Monday, February 13, 2006

Late Night or Morning




Its 3am and Bella is fast asleep after eating almost an entire bottle. She seems a little bit more fussy lately. I am not really sure why. One minute she's fine and the next she is cranky. Maybe thats just babies. Maybe she's just female! What do I know!

I sit here in front of my computer looking at old pictures of Bella. I look at the pictures and I want my baby back. I want the baby that can look me in the eyes and laugh. The chubby baby with fat legs and big cheeks. I know this sounds bad considering that I still have my baby. But there is always the what ifs! What would she look like if she never got sick? How big would she be? What would she be doing? Would she still look me in the eyes and laugh? Everyone says that it will be alright. How do they know? Do they go to the doctors with me? Do they live in my house? Don't tell me that everything will be OK. I don't believe you. I know that I am supposed to have faith that everything will be alright. But that is the hardest thing for me. Its easier to focus on the 90% bad than the 10% good, right? Its like watching the news. Twenty five minutes of bad with five minutes of good. I see that she has already touched more lives than I ever will. A lot of anonymous comments out there. I wish I knew who some of you are!

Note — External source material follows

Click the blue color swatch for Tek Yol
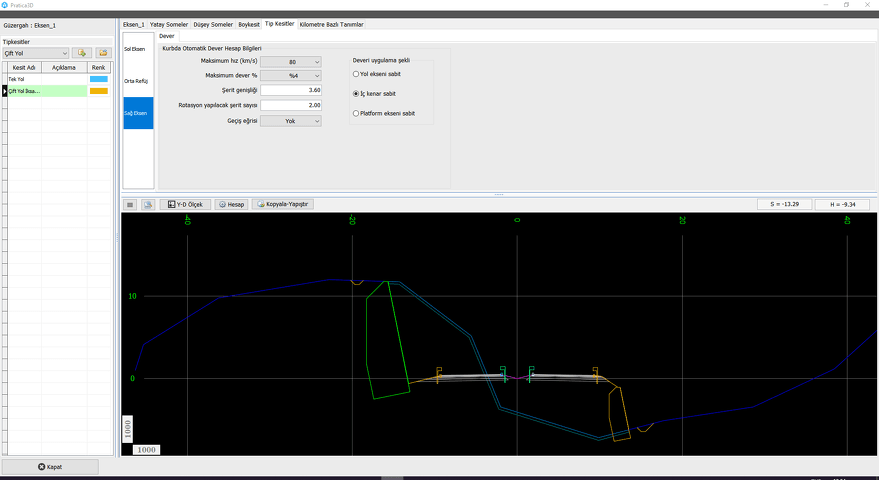This screenshot has height=480, width=879. (99, 79)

We have become the best at smiling on the outside and falling apart on the inside. I see it in Jen's eyes and I'm sure everyone sees it in mine. My head hurts from thinking about this to much. Maybe, I can sleep now!

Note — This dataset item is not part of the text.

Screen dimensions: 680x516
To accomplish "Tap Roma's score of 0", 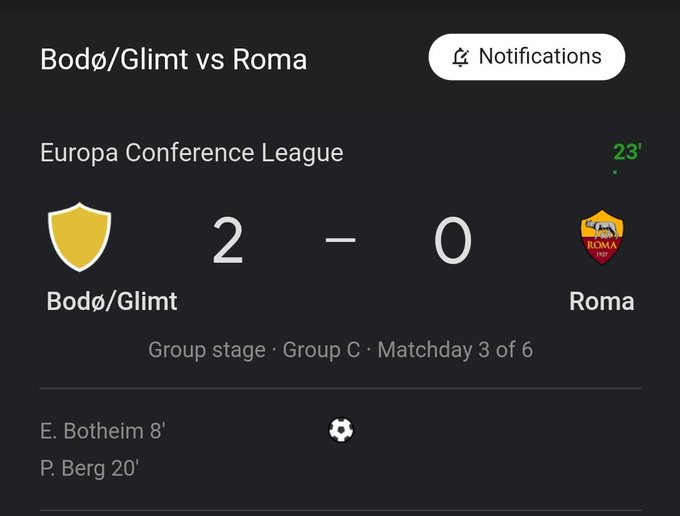I will (453, 240).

Bella's surgery got moved to Thursday. Everyone is coming up for support. That is awesome.
Thursday at 11am at Kosair's Hospital.

2 comments:

Anonymous said...

I don't have a blog so I'm anon-but know this former Kentucky resident now in Georgia prays for you and hopes with you and all your family---I'm grateful that there is medicine and surgery to help--just know there are many others who may not write anything but have your family in their heart-I didn't write for a long time-but I had to let you know that there is someone else who cares about your beautiful Bella

Anonymous said...

Stay strong, Not-So-Hairy-Jerry. We're praying for the best results possible for Thursday. Give Bella big hugs from us strangers in Sheptown.